Treatment Options for Temporomandibular Joint (TMJ) Pain
For patients with TMJ pain, cognitive behavioral therapy (CBT), therapist-assisted mobilization, manual trigger point therapy, supervised postural exercise, and supervised jaw exercise with stretching are strongly recommended as first-line treatments based on the most recent evidence. 1
First-Line Treatment Options
Non-Pharmacological Approaches (Strongly Recommended)

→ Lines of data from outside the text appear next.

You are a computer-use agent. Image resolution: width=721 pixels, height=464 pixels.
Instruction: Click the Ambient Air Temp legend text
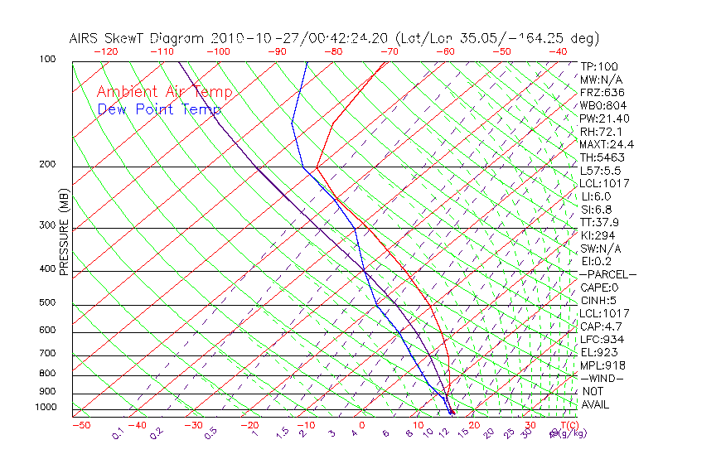[x=165, y=92]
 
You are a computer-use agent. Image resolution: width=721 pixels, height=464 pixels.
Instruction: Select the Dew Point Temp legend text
[x=159, y=109]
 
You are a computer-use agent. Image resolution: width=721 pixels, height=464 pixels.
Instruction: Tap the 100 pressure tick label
[x=47, y=60]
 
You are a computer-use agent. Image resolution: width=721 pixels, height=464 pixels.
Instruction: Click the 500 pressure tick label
[x=47, y=302]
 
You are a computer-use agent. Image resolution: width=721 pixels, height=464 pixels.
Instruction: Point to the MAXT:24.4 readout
[x=606, y=144]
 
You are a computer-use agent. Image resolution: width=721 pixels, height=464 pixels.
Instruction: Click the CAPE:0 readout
[x=598, y=288]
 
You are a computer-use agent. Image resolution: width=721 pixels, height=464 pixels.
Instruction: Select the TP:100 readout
[x=598, y=66]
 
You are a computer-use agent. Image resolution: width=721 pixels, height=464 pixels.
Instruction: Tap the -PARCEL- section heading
[x=607, y=274]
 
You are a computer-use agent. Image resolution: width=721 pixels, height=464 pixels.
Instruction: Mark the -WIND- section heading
[x=602, y=378]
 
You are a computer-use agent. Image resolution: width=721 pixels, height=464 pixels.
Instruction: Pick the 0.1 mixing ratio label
[x=118, y=433]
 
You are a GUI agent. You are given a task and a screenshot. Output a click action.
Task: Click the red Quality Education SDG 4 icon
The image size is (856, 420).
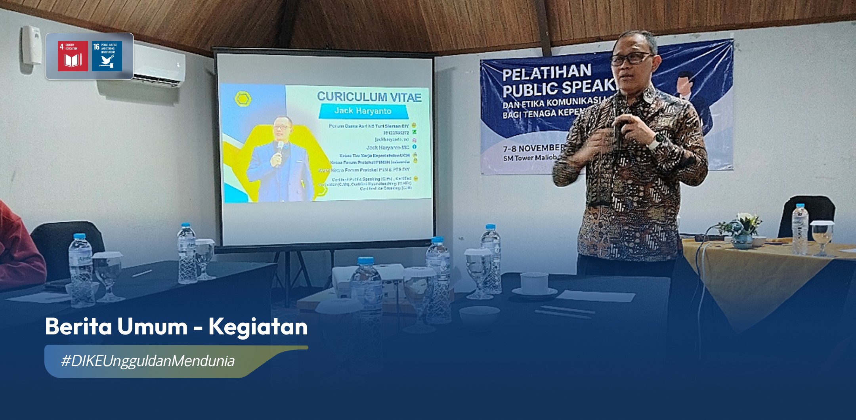(x=73, y=56)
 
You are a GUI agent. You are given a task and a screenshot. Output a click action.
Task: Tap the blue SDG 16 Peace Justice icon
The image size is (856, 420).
(x=107, y=56)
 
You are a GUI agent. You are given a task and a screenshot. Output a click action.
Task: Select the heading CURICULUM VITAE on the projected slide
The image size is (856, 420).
(x=369, y=97)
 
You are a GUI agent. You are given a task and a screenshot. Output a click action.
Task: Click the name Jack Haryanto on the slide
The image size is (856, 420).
(x=363, y=111)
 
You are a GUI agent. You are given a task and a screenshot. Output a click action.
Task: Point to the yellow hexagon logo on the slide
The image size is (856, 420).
(x=243, y=99)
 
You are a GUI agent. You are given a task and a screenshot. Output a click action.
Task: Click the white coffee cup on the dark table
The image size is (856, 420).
(x=534, y=283)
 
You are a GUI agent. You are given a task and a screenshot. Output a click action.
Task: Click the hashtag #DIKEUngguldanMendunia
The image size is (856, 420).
(x=147, y=361)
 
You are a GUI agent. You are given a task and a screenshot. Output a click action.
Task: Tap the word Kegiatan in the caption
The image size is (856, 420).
(x=258, y=327)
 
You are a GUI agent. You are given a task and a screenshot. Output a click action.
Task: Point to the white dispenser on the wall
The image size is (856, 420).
(x=32, y=44)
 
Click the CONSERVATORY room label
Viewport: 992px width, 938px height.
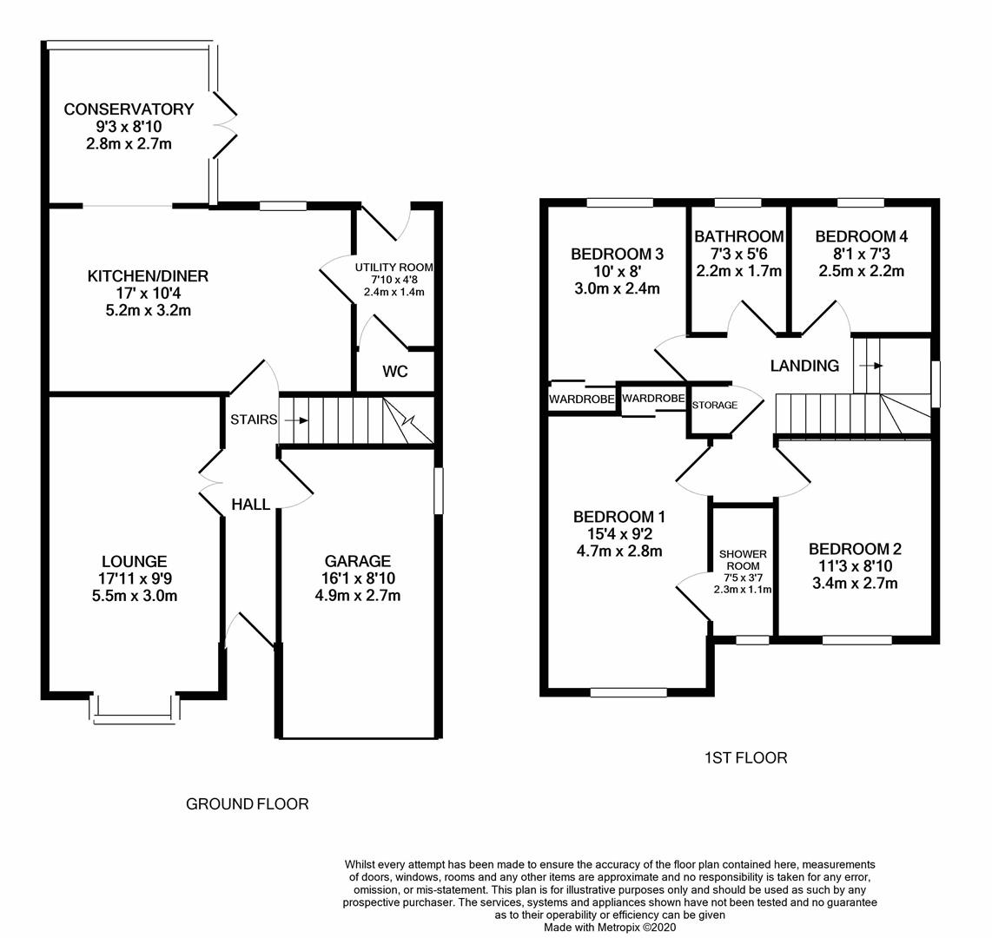[129, 109]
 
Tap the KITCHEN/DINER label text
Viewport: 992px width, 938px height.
[148, 276]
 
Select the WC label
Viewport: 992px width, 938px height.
[395, 372]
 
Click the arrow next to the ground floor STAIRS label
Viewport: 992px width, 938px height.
[296, 420]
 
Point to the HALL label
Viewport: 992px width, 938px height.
[250, 505]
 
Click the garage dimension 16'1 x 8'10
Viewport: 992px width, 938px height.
[357, 578]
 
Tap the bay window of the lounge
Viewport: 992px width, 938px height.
[135, 709]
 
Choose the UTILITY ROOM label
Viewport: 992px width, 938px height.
[393, 268]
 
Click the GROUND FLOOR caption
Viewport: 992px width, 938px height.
[248, 804]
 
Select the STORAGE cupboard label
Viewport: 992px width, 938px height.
[715, 406]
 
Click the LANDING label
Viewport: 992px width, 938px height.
[804, 366]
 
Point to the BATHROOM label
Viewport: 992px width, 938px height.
[738, 236]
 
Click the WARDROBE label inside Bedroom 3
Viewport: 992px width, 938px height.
[581, 400]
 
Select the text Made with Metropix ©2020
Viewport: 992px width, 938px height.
[609, 928]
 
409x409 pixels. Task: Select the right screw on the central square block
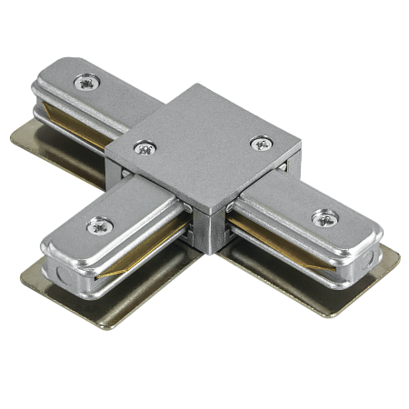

- Cognitive Behavioral Therapy (CBT) - With or without biofeedback or relaxation therapy 1
- Manual Therapies:
- Therapist-assisted mobilization
- Manual trigger point therapy
- Manipulation (conditional recommendation) 1
- Exercise-Based Interventions:
- Supervised postural exercise
- Supervised jaw exercise and stretching 1
- Self-Management and Education:
Second-Line Approaches (Conditionally Recommended)
- Acupuncture 1
- Combination Therapies:
- CBT with NSAIDs
- Supervised jaw exercise with mobilization
- Manipulation with postural exercise 1
Pharmacological Options
Recommended
- Glucosamine sulfate - Shown to be effective in improving TMJ pain with function in 71% of patients compared to 61% with ibuprofen 2
Not Recommended or Limited Evidence
- Conditional recommendations against:
- NSAIDs alone
- Acetaminophen (with or without muscle relaxants)
- Gabapentin
- Benzodiazepines
- β-blockers
- Topical capsaicin 1
- Strong recommendation against:
- NSAIDs with opioids 1
Interventional Approaches
Limited Recommendation
- Intraarticular glucocorticoid injection - For skeletally mature patients with active TMJ arthritis and persistent symptoms 2
Not Recommended
- Conditional recommendations against:
- Reversible occlusal splints
- Arthrocentesis
- Hyaluronic acid injection
- Botulinum toxin injection
- Trigger point injection
- Corticosteroid injection
- Low-level laser therapy
- Transcutaneous electrical nerve stimulation 1
- Strong recommendations against:
- Irreversible oral splints
- Discectomy 1
Treatment Algorithm
Begin with self-management and education:
- Jaw rest, soft diet, heat/cold application
- Patient education about the condition
If symptoms persist, implement first-line therapies:
- CBT
- Manual therapies (mobilization, trigger point therapy)
- Supervised exercises (jaw, postural)
For inadequate response, consider second-line options:
- Combination therapies
- Acupuncture
- Glucosamine sulfate
For severe or persistent cases:
- Consider intraarticular glucocorticoid injections for patients with inflammatory arthritis
- Surgical interventions only as a last resort after exhausting all conservative options 2
Monitoring and Follow-up
- Regular reassessment of joint function, pain levels, and range of motion 2
- Evaluate treatment effectiveness and adjust as needed 2
- For juvenile patients with TMJ arthritis, longitudinal evaluation into adulthood is recommended 2
Common Pitfalls to Avoid
- Overreliance on imaging - Clinical examination should precede imaging in the diagnostic sequence 2
- Premature use of invasive procedures - Noninvasive therapies should be attempted before pursuing invasive treatments that could cause irreparable harm 3
- Inappropriate use of occlusal splints - Despite their common use, there is insufficient evidence for their effectiveness 1, 3
- Overuse of medications - Many pharmacological options have limited evidence and potential side effects 1, 4
The 2023 BMJ clinical practice guideline represents the most comprehensive and recent evidence-based approach to TMJ pain management, emphasizing conservative therapies over invasive procedures 1.